Author Tom Slemen recounts the tale of horrible Horace Pym who was cursed by a young woman in 19th century St Asaph

sunset
A moody sunset, by David Thomas, Wrexham

In 1857, Horace Pym, the 20-year-old son of Sir Walter Pym, a wealthy landowner and ruthless businessman, left his family's sprawling mansion on the outskirts of St Asaph.

He was out riding when he spotted a beautiful Welsh girl named Megan who was standing on a hill, throwing corn to the birds. Horace Pym rode up to Megan. He told the girl he was the son of Sir Walter, but the girl could hardly understand English.

Horace thought she was ignoring him, and raised his hand to the girl. Megan flinched, but Horace didn't hit her. He enjoyed the way the girl looked so afraid of him and relished the moment. The girl cried out something in Welsh, and a bird of prey that resembled a falcon swooped down and attacked the young man. Horace fell to the ground and rolled down the hill. The girl shouted out some more words in her native tongue, and Pym's horse bolted. Pym then assaulted the girl.

As Pym turned away, Meg started crying and pointed to the skies and started shouting something Pym could not understand. As Pym ran off, the clouds overhead darkened, and soon it was raining heavily. Thunder rumbled through the hills, and suddenly, a bolt of forked lightning struck Pym.

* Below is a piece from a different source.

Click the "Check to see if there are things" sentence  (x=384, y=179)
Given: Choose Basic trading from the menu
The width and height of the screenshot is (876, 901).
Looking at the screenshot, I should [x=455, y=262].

Pym fell to the ground, unconscious. When he awoke it was night, and he felt seriously ill. When he reached home, he told his father he'd been attacked by Welsh peasants who had tried to rob him. Pym's father was furious, and sent a posse of men armed with shotguns to the area, but all they found was young Megan and her mother, who lived in a run-down cottage.

One of Pym's men knew that Megan and her mother were regarded as witches, and left them well alone. Megan's mother Sian, who was known throughout the valleys as a horse-whisperer, someone who could communicate with the animals, had evidently taught her magical gift to her daughter, who had been seen talking to foxes and birds. The men returned to their master's estate and told Sir Walter there were no peasants in the area where young Horace said he'd been set upon. A few days later, a terrible thunderstorm descended on St Asaph and ravaged Sir Walter's estate.

Several of his men were killed by the lightning, and during the fearful storm, young Horace hid under his bed, terrified of being struck by lightning again. When the storm calmed, Horace went to the window and peeped out at the clouds - and a powerful flash of lightning hit him, temporarily blinding him.

The surge of electrical energy was of such a ferocity, it actually scorched an image of Horace's face on the window pane, and this "lightning picture" as it became known, remained etched on the window until the mansion was demolished in 1900.

Horace was later sent to Preston to supervise his father's printing business, and died a year later after falling from his horse in 1860.

A week after his burial, a thunderstorm raged over Preston, and a bolt of lightning shattered Horace Pym's gravestone.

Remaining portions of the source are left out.